Para el día de hoy (19/10/15):
Evangelio según San Lucas 12, 13-21
En el tiempo del ministerio de Jesús de Nazareth, en el siglo I de esa Palestina tan convulsionada, los maestros de la Ley eran doctos, es decir, voces de autoridad en lo religioso, en lo moral, en lo social y de allí y muy especialmente, en lo jurídico/legal. Es por ello que frente a un conflicto de intereses familiar acudan a Él, pues era considerado como otro rabbí y, por tanto, con la capacidad de arbitrar o dirimir en la litis que se presenta.
Es de imaginar el estupor de ese hombre que lo reclama -y el de todos los presentes- cuando el Maestro se abstiene de dictaminar y, para colmo de males, se declara rotundamente ajeno a esa disputa. No vá a intervenir en esa pelea en la que no habrá ganadores, pues es una pelea de hermanos, y cuando se quebranta la fraternidad, no hay juez alguno que pueda restablecerla, ni aún emitiendo dictámenes justos. Pero lo más importante es que la misión de Cristo no es la de establecer conceptos de justicia retributiva a la manera mundana: la más alta autoridad, el Padre, no le ha conferido un mandato de juez, sino de Redentor.

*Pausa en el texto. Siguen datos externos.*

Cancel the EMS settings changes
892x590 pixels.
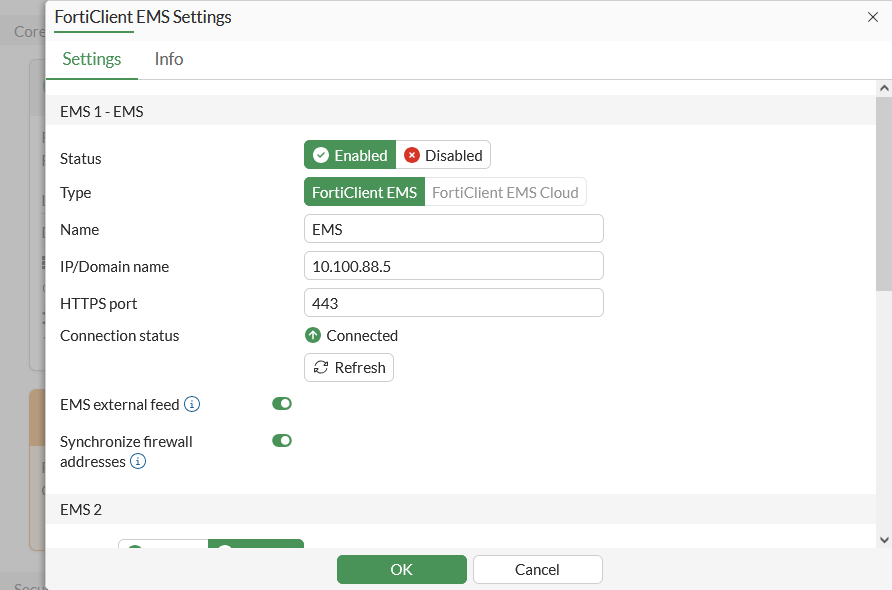tap(537, 569)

La justicia del Reino es una justicia que salva, que justifica, que redime, que no encuentra raíz en los códigos sino en los asombros y la gratuidad de un amor infinito.
Así nos invita a mirar las cosas, la realidad, desde otra perspectiva, con la mirada del Evangelio.
No hay posibilidad de auténtica justicia mientras impere el egoísmo que profana la fraternidad, la convivencia, la paz. No se puede profanar el infinito amor de Dios sacralizando las cosas.
Porque en el altar del dios dinero se siguen realizando sacrificios humanos: en esa ara sangrienta se sacrifica sin piedad al prójimo.
El rico de la parábola no tiene otro horizonte que el de él mismo. Al elevar a lo más alto su yo, su ego, impide descaradamente la posibilidad de un Dios y de los hermanos.
Todos hemos de morir, tarde o temprano. Lo que nos llevaremos es lo que hemos hecho y también lo que hemos omitido. Las posesiones son el lastre que nos sumergen en esos abismos de los que sólo el amor de Dios nos puede rescatar.
Porque es insensato acumular lo que perece y renegar del otro. La verdadera riqueza, la locura del Reino, es darse sin condiciones y a pura generosidad por el bien de los demás, en la misma sintonía del amor mayor expresado en la cruz.
La verdadera riqueza es aceptar la Gracia de Dios y vivir de acuerdo a ella.